## WHAT NEEDS TO BE DONE
Provide again, from the entries below, every line from the one containing "The height and width of the screenshot is (868, 475)." through the one containing "Task: Select the 90.00 ° value for gamma", exactly as written, and no other line.

## MATERIAL TO PROCESS
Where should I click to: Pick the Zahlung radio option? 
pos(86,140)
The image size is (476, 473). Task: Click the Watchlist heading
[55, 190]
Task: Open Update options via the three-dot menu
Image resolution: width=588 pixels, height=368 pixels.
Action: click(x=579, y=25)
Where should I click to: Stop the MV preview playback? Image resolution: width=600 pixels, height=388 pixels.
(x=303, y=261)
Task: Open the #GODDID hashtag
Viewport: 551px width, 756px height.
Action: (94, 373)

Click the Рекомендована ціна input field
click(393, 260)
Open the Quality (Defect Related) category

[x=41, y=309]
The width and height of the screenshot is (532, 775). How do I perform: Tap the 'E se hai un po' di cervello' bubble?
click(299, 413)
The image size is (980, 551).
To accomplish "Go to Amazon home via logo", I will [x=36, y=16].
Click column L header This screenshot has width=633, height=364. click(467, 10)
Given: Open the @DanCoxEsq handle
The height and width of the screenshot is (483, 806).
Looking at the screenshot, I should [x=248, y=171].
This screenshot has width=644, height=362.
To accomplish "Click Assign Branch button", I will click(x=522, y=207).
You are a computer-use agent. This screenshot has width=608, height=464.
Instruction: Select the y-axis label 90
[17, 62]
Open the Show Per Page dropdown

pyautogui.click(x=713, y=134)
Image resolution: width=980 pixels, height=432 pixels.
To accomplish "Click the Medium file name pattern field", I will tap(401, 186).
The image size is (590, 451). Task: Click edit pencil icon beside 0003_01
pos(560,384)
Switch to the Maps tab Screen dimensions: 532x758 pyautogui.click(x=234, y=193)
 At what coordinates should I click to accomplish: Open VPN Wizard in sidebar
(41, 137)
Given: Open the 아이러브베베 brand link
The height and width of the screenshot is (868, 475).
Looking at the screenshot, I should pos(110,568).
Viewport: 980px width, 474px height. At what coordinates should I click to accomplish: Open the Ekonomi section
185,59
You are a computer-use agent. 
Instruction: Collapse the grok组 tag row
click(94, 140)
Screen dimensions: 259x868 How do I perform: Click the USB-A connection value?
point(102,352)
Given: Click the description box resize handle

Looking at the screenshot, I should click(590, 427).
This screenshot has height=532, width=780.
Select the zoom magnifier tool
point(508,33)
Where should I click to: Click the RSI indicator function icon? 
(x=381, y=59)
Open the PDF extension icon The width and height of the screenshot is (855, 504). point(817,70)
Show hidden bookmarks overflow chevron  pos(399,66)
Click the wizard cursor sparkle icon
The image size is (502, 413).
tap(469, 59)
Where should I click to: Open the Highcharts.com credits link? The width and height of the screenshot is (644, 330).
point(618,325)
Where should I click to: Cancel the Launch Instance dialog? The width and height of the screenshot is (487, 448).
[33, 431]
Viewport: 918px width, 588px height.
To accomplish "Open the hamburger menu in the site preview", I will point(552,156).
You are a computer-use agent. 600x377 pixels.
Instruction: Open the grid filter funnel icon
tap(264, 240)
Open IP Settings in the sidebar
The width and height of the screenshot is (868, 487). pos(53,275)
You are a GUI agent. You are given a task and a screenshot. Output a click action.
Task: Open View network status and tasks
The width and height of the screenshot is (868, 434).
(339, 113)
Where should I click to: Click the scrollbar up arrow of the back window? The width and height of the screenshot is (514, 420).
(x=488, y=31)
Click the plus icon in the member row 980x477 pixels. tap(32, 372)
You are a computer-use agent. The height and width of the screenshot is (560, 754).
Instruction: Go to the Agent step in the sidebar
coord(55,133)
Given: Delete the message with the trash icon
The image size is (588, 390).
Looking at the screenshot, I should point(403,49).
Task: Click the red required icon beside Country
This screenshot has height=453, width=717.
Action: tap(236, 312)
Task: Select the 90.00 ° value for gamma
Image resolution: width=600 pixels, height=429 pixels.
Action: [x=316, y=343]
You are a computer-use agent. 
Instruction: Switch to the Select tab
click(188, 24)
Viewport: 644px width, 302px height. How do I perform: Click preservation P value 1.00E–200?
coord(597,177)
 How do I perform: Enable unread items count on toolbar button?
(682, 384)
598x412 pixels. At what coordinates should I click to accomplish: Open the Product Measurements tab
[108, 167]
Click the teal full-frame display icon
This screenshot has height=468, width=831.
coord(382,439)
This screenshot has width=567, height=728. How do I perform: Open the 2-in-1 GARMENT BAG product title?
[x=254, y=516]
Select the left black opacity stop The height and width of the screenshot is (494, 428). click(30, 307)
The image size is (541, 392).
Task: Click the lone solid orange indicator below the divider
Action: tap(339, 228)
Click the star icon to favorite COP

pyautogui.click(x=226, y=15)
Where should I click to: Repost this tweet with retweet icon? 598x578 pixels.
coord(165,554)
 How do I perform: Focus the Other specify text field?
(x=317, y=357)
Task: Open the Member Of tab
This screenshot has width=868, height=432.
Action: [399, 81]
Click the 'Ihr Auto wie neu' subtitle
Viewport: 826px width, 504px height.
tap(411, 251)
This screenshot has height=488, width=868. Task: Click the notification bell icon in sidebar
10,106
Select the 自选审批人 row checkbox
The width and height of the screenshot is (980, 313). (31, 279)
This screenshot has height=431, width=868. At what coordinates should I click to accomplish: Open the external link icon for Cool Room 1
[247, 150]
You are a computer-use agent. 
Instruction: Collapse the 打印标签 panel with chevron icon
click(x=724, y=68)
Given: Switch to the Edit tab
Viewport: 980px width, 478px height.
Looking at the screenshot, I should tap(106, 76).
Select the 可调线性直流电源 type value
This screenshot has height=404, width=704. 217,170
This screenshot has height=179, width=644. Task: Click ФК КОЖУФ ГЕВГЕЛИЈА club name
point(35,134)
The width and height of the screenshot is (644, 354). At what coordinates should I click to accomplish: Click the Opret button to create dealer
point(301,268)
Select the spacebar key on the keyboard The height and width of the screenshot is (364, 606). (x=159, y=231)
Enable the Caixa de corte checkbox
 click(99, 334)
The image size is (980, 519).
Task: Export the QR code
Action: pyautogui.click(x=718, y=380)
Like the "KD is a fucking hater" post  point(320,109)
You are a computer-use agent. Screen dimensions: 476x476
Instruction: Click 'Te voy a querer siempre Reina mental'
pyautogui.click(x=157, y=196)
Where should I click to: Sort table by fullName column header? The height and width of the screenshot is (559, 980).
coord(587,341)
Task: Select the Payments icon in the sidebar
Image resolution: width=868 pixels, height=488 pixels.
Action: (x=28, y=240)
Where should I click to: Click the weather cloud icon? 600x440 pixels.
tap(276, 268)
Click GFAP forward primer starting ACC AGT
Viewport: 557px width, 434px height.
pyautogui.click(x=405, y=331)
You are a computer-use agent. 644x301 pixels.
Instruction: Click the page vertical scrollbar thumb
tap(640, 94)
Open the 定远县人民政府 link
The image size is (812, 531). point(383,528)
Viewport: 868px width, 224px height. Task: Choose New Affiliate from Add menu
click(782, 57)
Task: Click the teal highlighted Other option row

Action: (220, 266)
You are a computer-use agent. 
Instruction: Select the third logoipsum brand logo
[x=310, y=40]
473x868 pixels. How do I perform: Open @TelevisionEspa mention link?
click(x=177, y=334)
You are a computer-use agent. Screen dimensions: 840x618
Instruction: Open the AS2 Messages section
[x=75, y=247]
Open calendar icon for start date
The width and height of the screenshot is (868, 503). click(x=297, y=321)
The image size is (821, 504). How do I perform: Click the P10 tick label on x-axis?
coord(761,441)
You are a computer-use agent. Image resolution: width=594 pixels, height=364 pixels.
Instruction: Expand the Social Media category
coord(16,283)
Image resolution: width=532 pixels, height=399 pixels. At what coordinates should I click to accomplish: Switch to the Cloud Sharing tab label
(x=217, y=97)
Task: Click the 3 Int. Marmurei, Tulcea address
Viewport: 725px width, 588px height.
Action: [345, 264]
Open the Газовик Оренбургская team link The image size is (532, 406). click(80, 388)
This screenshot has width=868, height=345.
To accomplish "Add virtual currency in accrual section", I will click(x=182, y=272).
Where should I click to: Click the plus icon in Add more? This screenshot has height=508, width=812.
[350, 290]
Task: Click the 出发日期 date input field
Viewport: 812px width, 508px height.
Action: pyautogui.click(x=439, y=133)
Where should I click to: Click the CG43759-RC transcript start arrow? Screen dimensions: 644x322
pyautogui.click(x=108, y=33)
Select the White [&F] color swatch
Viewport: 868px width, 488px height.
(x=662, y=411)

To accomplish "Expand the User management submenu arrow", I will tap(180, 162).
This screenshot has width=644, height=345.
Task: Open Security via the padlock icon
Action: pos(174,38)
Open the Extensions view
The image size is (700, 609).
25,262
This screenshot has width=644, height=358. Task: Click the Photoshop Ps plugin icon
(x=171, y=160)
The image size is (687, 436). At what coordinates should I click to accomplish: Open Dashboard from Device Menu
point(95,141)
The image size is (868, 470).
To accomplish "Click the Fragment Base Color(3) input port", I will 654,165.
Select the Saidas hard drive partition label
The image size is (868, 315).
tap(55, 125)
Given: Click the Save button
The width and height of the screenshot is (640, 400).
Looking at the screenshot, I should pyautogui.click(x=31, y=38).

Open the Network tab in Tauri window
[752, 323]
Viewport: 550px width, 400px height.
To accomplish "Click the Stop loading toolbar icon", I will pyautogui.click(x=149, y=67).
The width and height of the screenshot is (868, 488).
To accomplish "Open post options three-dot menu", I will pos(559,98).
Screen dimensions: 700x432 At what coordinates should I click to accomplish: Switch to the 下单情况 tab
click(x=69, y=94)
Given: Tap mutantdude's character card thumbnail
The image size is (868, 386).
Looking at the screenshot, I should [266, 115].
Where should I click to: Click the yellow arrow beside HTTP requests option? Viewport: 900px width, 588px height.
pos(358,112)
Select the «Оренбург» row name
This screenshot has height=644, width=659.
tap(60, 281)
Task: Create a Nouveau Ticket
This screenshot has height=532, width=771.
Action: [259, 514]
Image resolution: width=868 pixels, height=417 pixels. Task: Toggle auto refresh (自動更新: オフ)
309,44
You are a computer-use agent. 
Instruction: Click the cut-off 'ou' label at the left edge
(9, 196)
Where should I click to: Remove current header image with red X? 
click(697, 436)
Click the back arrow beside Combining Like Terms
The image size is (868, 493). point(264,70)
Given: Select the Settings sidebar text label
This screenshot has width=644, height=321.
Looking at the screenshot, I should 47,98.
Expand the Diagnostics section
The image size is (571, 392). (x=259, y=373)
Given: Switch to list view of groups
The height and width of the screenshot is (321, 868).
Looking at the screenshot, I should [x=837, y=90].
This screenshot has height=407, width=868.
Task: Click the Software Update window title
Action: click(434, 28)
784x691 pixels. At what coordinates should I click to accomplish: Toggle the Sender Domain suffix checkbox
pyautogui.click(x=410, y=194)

## EXPECTED ANSWER
The height and width of the screenshot is (868, 475).
Looking at the screenshot, I should pos(110,568).
Viewport: 980px width, 474px height. At what coordinates should I click to accomplish: Open the Ekonomi section
185,59
You are a computer-use agent. 
Instruction: Collapse the grok组 tag row
click(94, 140)
Screen dimensions: 259x868 How do I perform: Click the USB-A connection value?
point(102,352)
Given: Click the description box resize handle

Looking at the screenshot, I should click(590, 427).
This screenshot has height=532, width=780.
Select the zoom magnifier tool
point(508,33)
Where should I click to: Click the RSI indicator function icon? 
(x=381, y=59)
Open the PDF extension icon The width and height of the screenshot is (855, 504). point(817,70)
Show hidden bookmarks overflow chevron  pos(399,66)
Click the wizard cursor sparkle icon
The image size is (502, 413).
tap(469, 59)
Where should I click to: Open the Highcharts.com credits link? The width and height of the screenshot is (644, 330).
point(618,325)
Where should I click to: Cancel the Launch Instance dialog? The width and height of the screenshot is (487, 448).
[33, 431]
Viewport: 918px width, 588px height.
To accomplish "Open the hamburger menu in the site preview", I will point(552,156).
You are a computer-use agent. 600x377 pixels.
Instruction: Open the grid filter funnel icon
tap(264, 240)
Open IP Settings in the sidebar
The width and height of the screenshot is (868, 487). pos(53,275)
You are a GUI agent. You are given a task and a screenshot. Output a click action.
Task: Open View network status and tasks
The width and height of the screenshot is (868, 434).
(339, 113)
Where should I click to: Click the scrollbar up arrow of the back window? The width and height of the screenshot is (514, 420).
(x=488, y=31)
Click the plus icon in the member row 980x477 pixels. tap(32, 372)
You are a computer-use agent. The height and width of the screenshot is (560, 754).
Instruction: Go to the Agent step in the sidebar
coord(55,133)
Given: Delete the message with the trash icon
The image size is (588, 390).
Looking at the screenshot, I should point(403,49).
Task: Click the red required icon beside Country
This screenshot has height=453, width=717.
Action: tap(236, 312)
Task: Select the 90.00 ° value for gamma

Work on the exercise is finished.